Hiap Hoe: No certainty storied Orchard Towers en bloc deal will succeed

Orchard Towers, a building designated as a red-light district in Singapore.Orchard Towers, a building designated as a red-light district in Singapore.

Hiap Hoe warned Friday that there was no certainty a mooted S$1.6 billion en bloc sale of the storied Orchard Towers mixed-use property would succeed. 

An en bloc sale is a collective sale of multiple units of property; in Singapore, when a development is sold en bloc, the buyer usually plans to demolish the existing property and re-develop. The owners are typically paid a sizeable premium in an en bloc sale, but a super majority of at least 80 percent must agree to the sale and later to the purchase price at extraordinary general meetings (EGMs).

Hiap Hoe noted its subsidiary, Golden Bay Realty, is the registered proprietor of 59 strata lots — 21 shops and 38 offices — at Orchard Towers.

The building is strata titled, which means that retail and office space is carved up and sold much like a condominium.
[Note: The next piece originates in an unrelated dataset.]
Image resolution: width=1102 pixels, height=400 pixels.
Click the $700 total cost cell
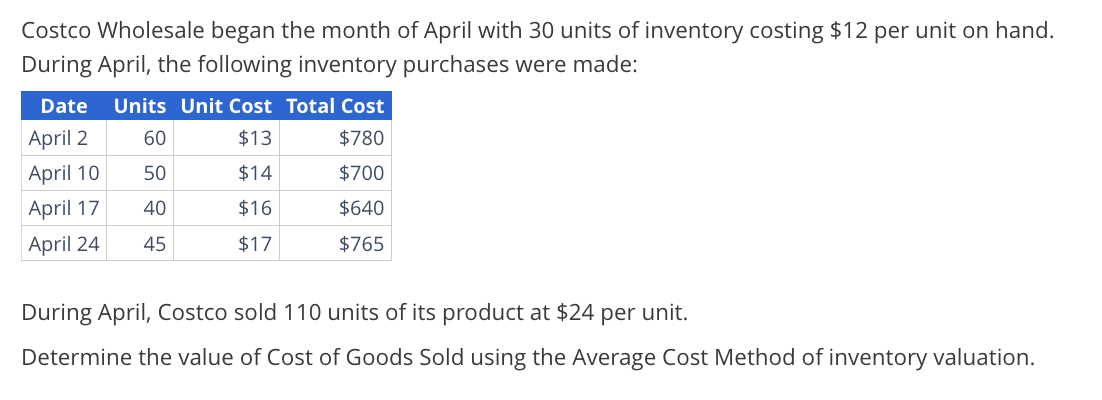tap(335, 173)
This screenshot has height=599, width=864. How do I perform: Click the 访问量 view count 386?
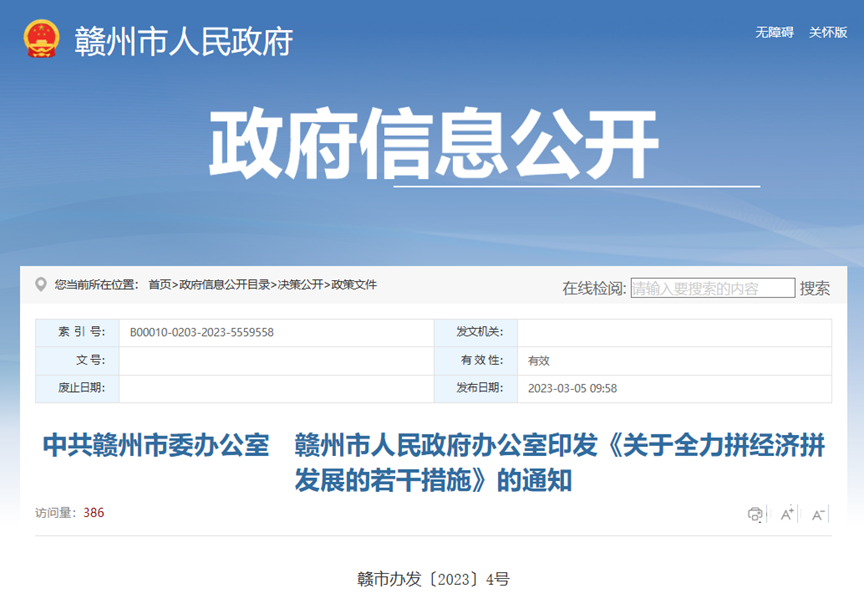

“Shareholders are advised that there is no certainty that the requisite consent of at least 80 percent will be obtained at the EGM, or the collective sale of Orchard Towers will proceed or be completed,” Hiap Hoe said. 

Famous and Infamous

Orchard Towers has been both famous and infamous in Singapore.  

Often referred to as “four floors of wh***s,” Orchard Towers is a red-light district situated amid the tony Orchard Road shopping belt, surrounded by ultra-luxury condos and a nearby country club.

The building, which was completed in 1973, is around 595,066 square feet over 25 floors and 361 carpark spaces, according to ST Property. Only the four retail floors are zoned for legal prostitution and much of the rest of that tower is given over to office space; the second tower contains luxury condos.

This wouldn’t be the first time rumblings have emerged about taking the property en bloc, but the interest from owners may be different this time.

Different this time?

The commercial segments of the development had focused on offering clubs and bars open to the wee hours, but since 2020, restrictions to prevent the spread of Covid-19 had shuttered many outlets and limited opening hours. 

Even outlets that weren’t focused on the sex trade or nightlife were often targeting typical tourist-facing businesses, such as tailors, manicurists, money-changers and travel agents, all of which have been hard-hit by the pandemic and limits on incoming travelers. 

The property’s well-respected Thai restaurants — the building is located near the Thai embassy — have also endured lockdowns and bans on dining in. 

In addition, the towers were completed in the early 1970s, a geriatric age for buildings in humid Singapore, indicating maintenance costs are set to rise for owners, which may make selling more attractive this time around.

Lower rents

In previous years, retail space in Orchard Towers has fetched rents well below those charged in surrounding properties, as both age and reputation weighed. 

The collective sale committee for Orchard Towers has recommended a reserve price of S$1.6 billion for the property and the unit owners will conduct an extraordinary general meeting (EGM) on 18 February, Hiap Hoe said in a filing to SGX. That pricing was originally reported in a Business Times article

In 2019, property and technology investor Alexander Karolik Shlaen, an economist and CEO of Panache Management, a luxury brands and investment adviser, told Shenton Wire that he was skeptical that once Orchard Towers was demolished in any en bloc sale, it would be resurrected as a red-light district.